Model for end-stage liver disease (MELD) scores correlate negatively with the CDR, suggesting that there is more dysbiosis in the microbiome as liver disease worsens. While this analysis by Bajaj et al. includes all aetiologies of cirrhosis, a post hoc analysis comparing dysbiosis in alcohol-related cirrhosis to non-alcoholic cirrhosis showed a comparative enrichment of Enterobacteriaceae and Halomonodaceae and a further reduction of Lachnospiraceae, Ruminococcaceae, and Clostridialies XIV in the alcohol-related cirrhosis group.
Dubinkina et al. performed one of the few studies investigating microbial alterations solely in alcohol-related cirrhosis. Microbiome analysis by shotgun metagenomic sequencing has the advantage of distinguishing alterations at the species level. They noted an increase in Bifidobacterium (B. longum, dentium, and breve), Streptococcus (S. thermophilus and mutans), and Lactobacillus (L. salivarius, antri, and crispatus) within the microbiomes of the alcohol-related cirrhosis group compared to healthy controls,
Of note, this is seemingly discordant with the findings of Chen et al., who proposed that increased Prevotellaceae (of which Paraprevotella and Prevotella are descendants) might be specific to alcohol-related changes.
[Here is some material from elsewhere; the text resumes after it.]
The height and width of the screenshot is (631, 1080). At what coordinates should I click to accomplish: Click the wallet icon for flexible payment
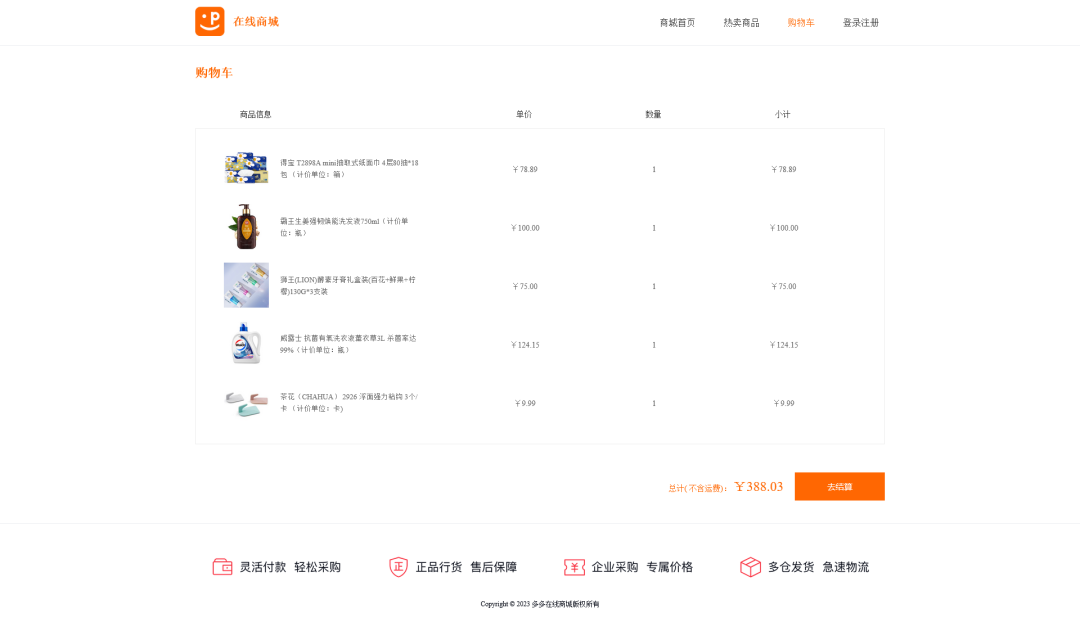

Both Lactobacillus and Bifidobacterium are largely considered to be beneficial inhabitants of the microbiome and are commonly incorporated into probiotic supplements.
A direct comparison between 2 alcohol-consuming groups found that patients with alcohol-related cirrhosis had higher quantities of Streptococcus constellatus, Streptococcus salivarius, Veillonella atypica, Veillonella dispar, and Veillonella parvula compared to patients with AUD without cirrhosis.
These microbes are common inhabitants of the oral cavity, which suggests that the intrusion of oral microbes into the enteric environment might be triggered after the onset of liver injury. The postulated mechanism for the distal migration of oral microbiota in liver disease is related to the dysregulation of enterohepatic bile acid circulation (discussed in detail later in this review). It is important to note that proton pump inhibitors (PPIs) also promote oralization of the intestinal microbiome by reducing gastric acidity, however, Dubinkina et al. excluded patients taking PPIs to eliminate this confounder. Microbiome heterogeneity was similar between all groups, with no difference in alpha diversity between patients with AUD, alcohol-related cirrhosis, or controls.
Active drinking was not consistently controlled for in the aforementioned studies. In 2017, Bajaj et al. sought to explore the effects of continued drinking on the microbiome in patients with alcohol-related cirrhosis. They compared 16s rRNA from faecal samples and from mucosal biopsies taken at various points in the alimentary tract between patients who were or were not actively drinking. There was a significant reduction in Lachnospiraceae, Ruminococcaeae, and Clostridiales cluster XIV in faecal samples and all mucosal samples of the actively drinking cirrhotic group compared to the abstinent cirrhotic group and the control group.
Most recently, Addolorato et al. published their analysis of the microbiome of patients with ALD. They utilised 16s rRNA sequencing and compared 36 active drinkers with at least stage F2 hepatic fibrosis (including 14 with cirrhosis) to an equal number of non-drinking healthy controls. Overall, their microbiomes were significantly different by principal coordinate analysis and there was a significant reduction in alpha diversity in the ALD group.
The changes which characterised the dysbiosis are vast and at multiple taxonomic levels. At the genus level, some of the notable expansions in patients with ALD include: Staphylococcus, Paraprevotella, Streptococcus, Veillonella, Enterococcus, Lactobacillus, Bilophila, Citrobacter, Turicibacter, Desulfovibrio, Parabacteroides, Bacteroides, and Prevotella genera. Some significant genera reductions include: Akkermansia, Blautia, Bifidobacterium, Anaerostipes, and Ruminococcus.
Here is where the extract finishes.